| Exercise goal |
In the listing below, the answer starts at the line that has "Dirty Jokes (19, 1742)" and stops after the line that has "Computer Jokes (25, 1681)"; please repeat that part exactly and nothing more.

| Supplied data |
◇ ◇ ◇

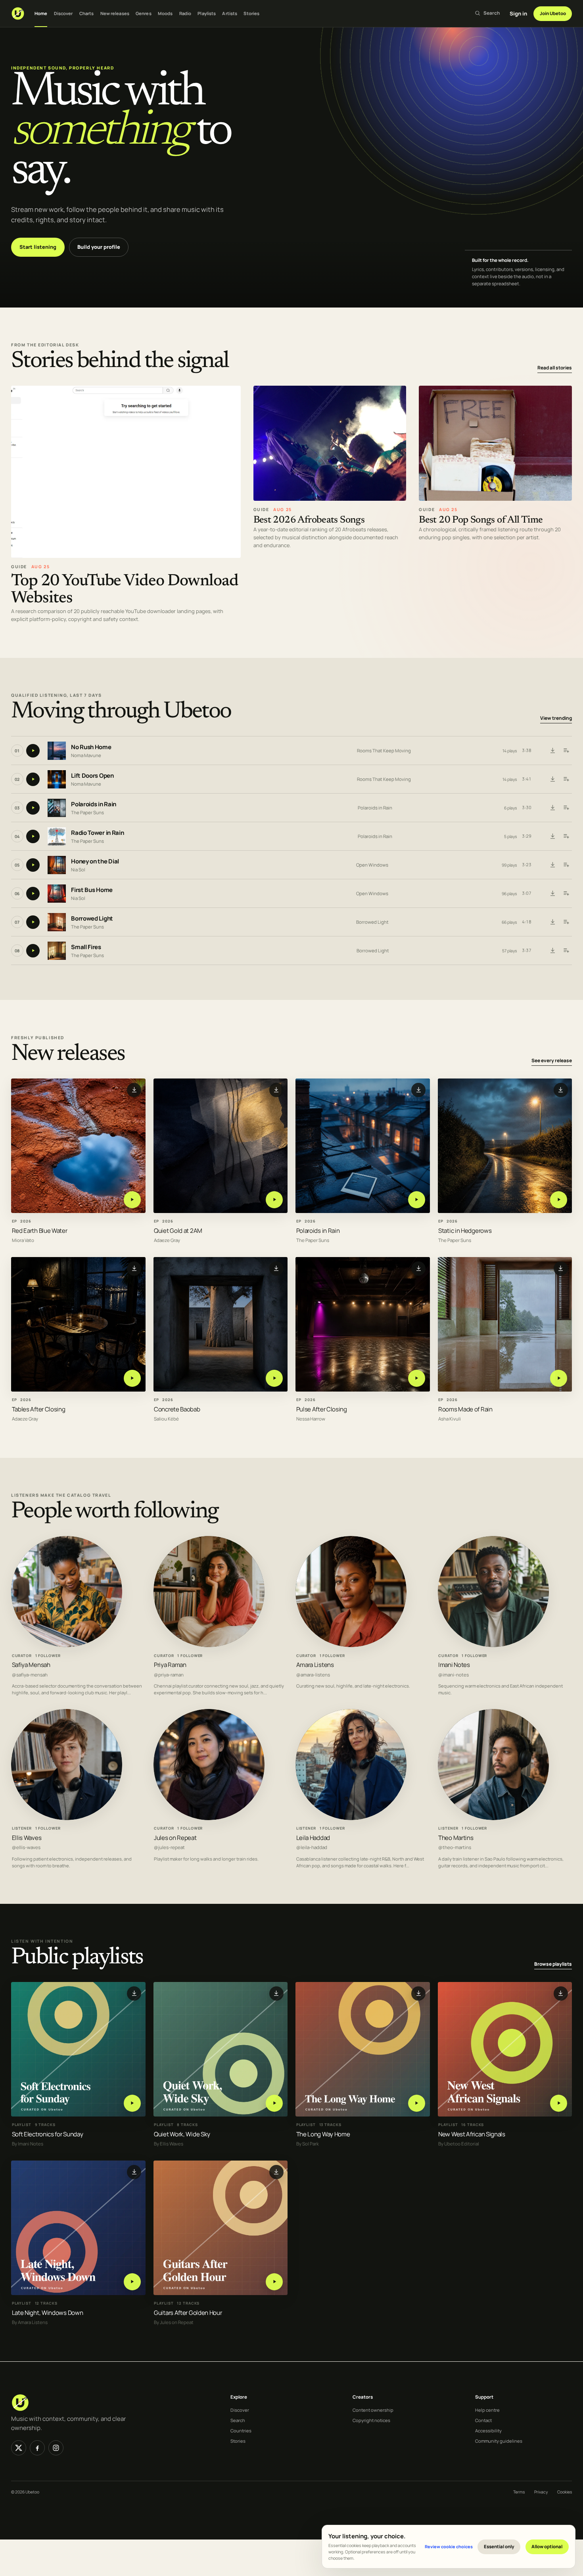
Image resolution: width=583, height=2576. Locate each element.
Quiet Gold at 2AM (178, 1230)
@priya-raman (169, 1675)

◇ ◇ ◇

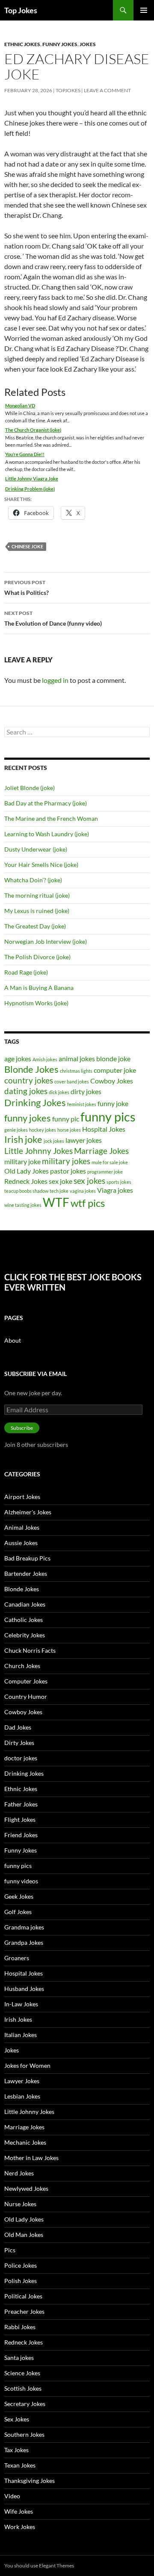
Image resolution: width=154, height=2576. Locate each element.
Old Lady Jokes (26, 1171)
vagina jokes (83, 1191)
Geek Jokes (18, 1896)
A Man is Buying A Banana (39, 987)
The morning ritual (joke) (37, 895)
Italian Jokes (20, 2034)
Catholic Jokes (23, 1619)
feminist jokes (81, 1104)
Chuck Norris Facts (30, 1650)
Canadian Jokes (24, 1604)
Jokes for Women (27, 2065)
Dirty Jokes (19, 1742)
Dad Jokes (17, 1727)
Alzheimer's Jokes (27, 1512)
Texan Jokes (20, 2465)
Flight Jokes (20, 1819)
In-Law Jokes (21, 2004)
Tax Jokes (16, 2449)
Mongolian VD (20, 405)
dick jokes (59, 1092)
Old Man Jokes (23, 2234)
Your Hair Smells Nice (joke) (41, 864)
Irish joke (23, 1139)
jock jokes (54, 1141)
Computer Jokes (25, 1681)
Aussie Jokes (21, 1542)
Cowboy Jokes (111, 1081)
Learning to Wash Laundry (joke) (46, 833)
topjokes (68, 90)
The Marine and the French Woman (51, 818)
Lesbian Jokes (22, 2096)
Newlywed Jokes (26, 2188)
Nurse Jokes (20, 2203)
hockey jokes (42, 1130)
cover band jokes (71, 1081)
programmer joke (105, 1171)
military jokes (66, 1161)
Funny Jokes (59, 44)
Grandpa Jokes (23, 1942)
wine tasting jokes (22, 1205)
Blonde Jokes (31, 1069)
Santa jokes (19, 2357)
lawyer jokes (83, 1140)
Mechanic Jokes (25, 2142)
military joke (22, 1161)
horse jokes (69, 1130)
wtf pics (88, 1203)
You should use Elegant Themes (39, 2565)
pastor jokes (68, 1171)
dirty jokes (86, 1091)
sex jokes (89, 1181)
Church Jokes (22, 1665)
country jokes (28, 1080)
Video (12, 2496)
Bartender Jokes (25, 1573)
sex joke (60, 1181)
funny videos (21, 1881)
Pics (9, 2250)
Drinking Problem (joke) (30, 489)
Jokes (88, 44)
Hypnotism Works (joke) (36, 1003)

◇ ◇ ◇

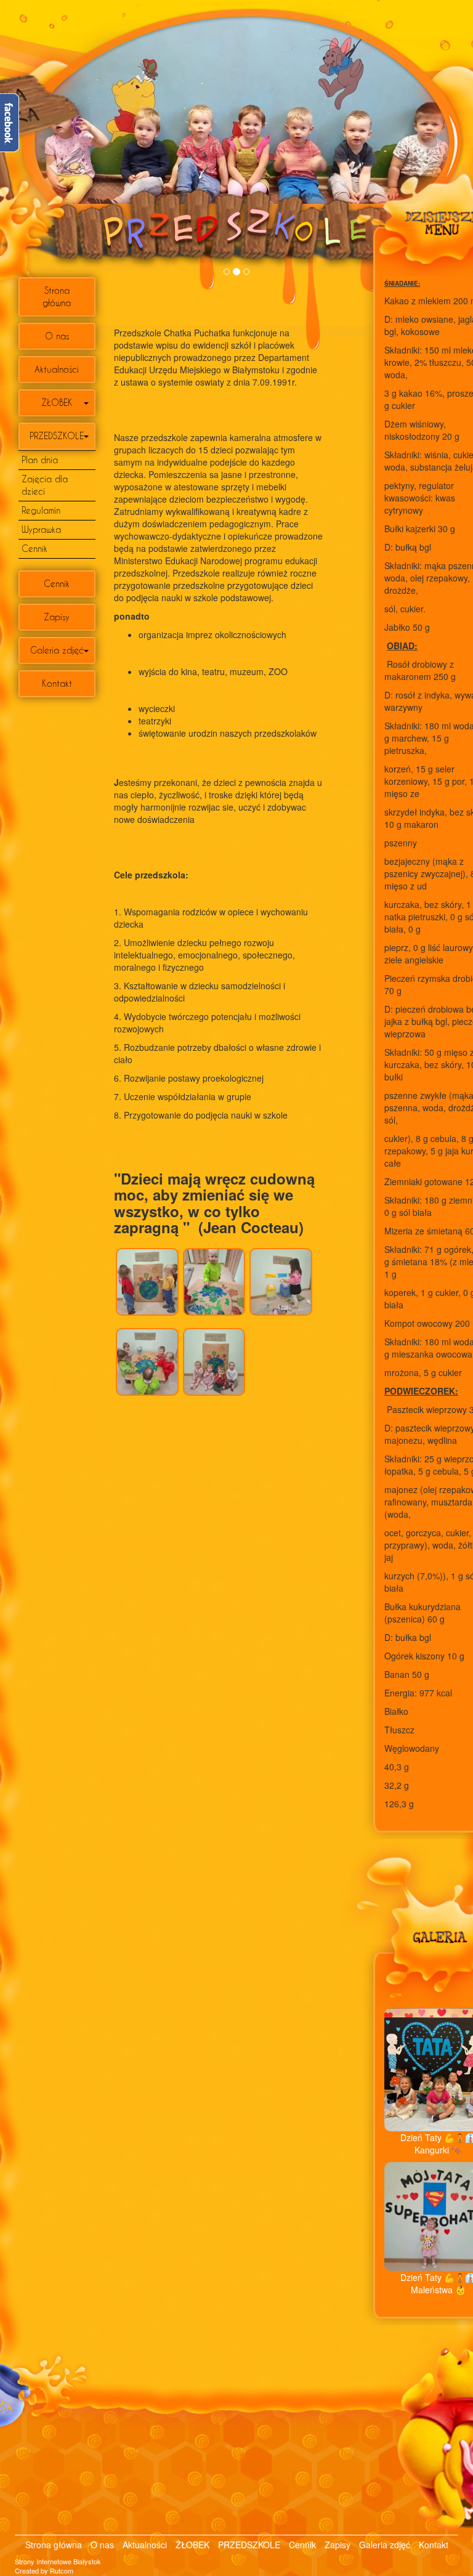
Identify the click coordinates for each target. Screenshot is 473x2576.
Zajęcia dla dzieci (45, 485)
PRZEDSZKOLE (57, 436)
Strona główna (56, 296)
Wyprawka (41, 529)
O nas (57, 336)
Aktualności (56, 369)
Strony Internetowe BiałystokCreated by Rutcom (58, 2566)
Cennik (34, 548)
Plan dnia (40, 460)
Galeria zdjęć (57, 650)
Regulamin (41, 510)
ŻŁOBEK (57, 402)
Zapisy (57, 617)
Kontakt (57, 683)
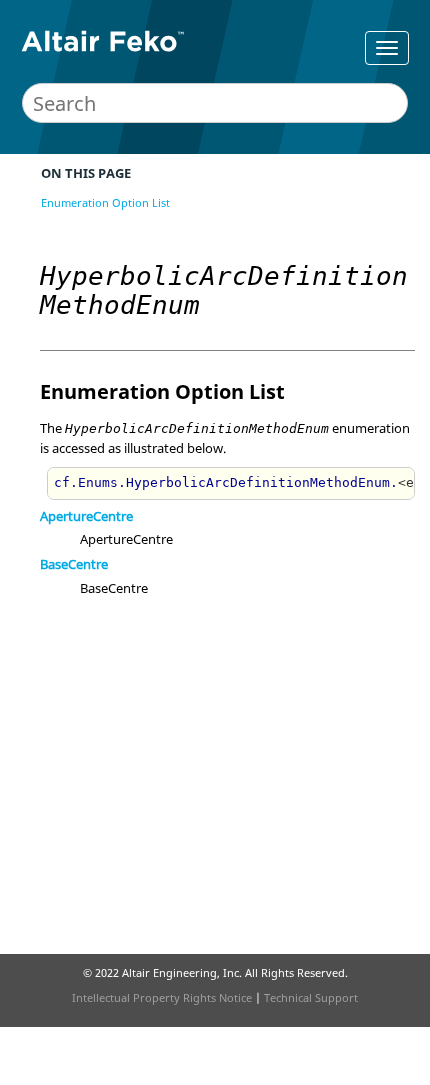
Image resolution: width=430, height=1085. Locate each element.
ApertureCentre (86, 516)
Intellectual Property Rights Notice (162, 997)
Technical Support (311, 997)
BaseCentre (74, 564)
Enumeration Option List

◇ ◇ ◇

| Written response |
Dirty Jokes (19, 1742)
Dad Jokes (17, 1727)
Alzheimer's Jokes (27, 1512)
Texan Jokes (20, 2465)
Flight Jokes (20, 1819)
In-Law Jokes (21, 2004)
Tax Jokes (16, 2449)
Mongolian VD (20, 405)
dick jokes (59, 1092)
Old Man Jokes (23, 2234)
Your Hair Smells Nice (joke) (41, 864)
Irish joke (23, 1139)
jock jokes (54, 1141)
Computer Jokes (25, 1681)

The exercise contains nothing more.